# [Work to complete]
- a) The aquarium forum post about high nitrite describes a fish store's advice. List every practice that the store told the poster not to do.
- b) According to the aquarium forum post about high nitrite, what filter does the tank use?

--- Provided text Enclosed Below ---

# Ammonia low, NitrIte still high



## WalkGood (Dec 8, 2012)

37 gallon freshwater started New Years Eve. Bunch of live plants, 6 tetra neons, 3 platies, 1 fry platy, 3 cories. Penguin 200 bio-wheel filter.

Ammonia dropped to just about 0.00ppm, 12 days ago. It had been 0.25 ppm for the longest time. NitrItes are still high, a very bright purple-magenta - much brighter color than the 5.00ppm purple on the API Master test color chart.

The NitrAtes are in the 40 to 80 ppm color range. pH is in teh 7.2 to 7.6 range.

Tap water has no detectable ammonia, nitrIte nor nitrAte. Tap water pH is slightly less than the tank.

We did lose a platy very early on. Lost 2 original platies a few weeks ago. All present fish seem to be fine. Very active, no one is hiding, no clamped fins. The plaies that DID die were hiding a lot.

I had been doing weekly 12% (5 gallon) water changes. Also tried 25% changes. Levels dropped then returned during the week following.

A little more than 3 weeks ago began using Nite Out II, every other day. No improvements on the NitrItes. Ammonia did drop to near zero 2 weeks ago. 

Talking with an independent LFS (not a chain) the other day. Been in business since 1984 selling very high end exotics as well as basic stuff. 

They suggested that I *NOT* do any water changes nor change my filter pad. And no vacuuming the gravel. Their thinking is that I am removing the beneficial bacteria along with the water and filter. They also said to feed a lot less food flakes. And suggested using Seachem Stability, along with lowering the pH using Seachem Acid Buffer.

Anyone have experience where the NitrItes won't drop yet the ammonia is practically zero?

--- End of Enclosed Provided text ---
--- Dataset section Enclosed Below ---

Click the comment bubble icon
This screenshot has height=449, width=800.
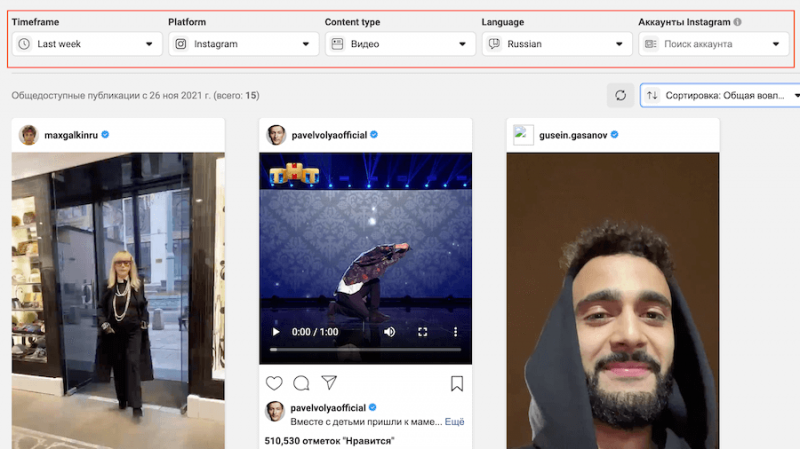pyautogui.click(x=301, y=383)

--- End of Enclosed Dataset section ---

# [Per-task answers]
- a)
- Water changes
- Changing the filter pad
- Vacuuming the gravel

- b) A Penguin 200 bio-wheel filter.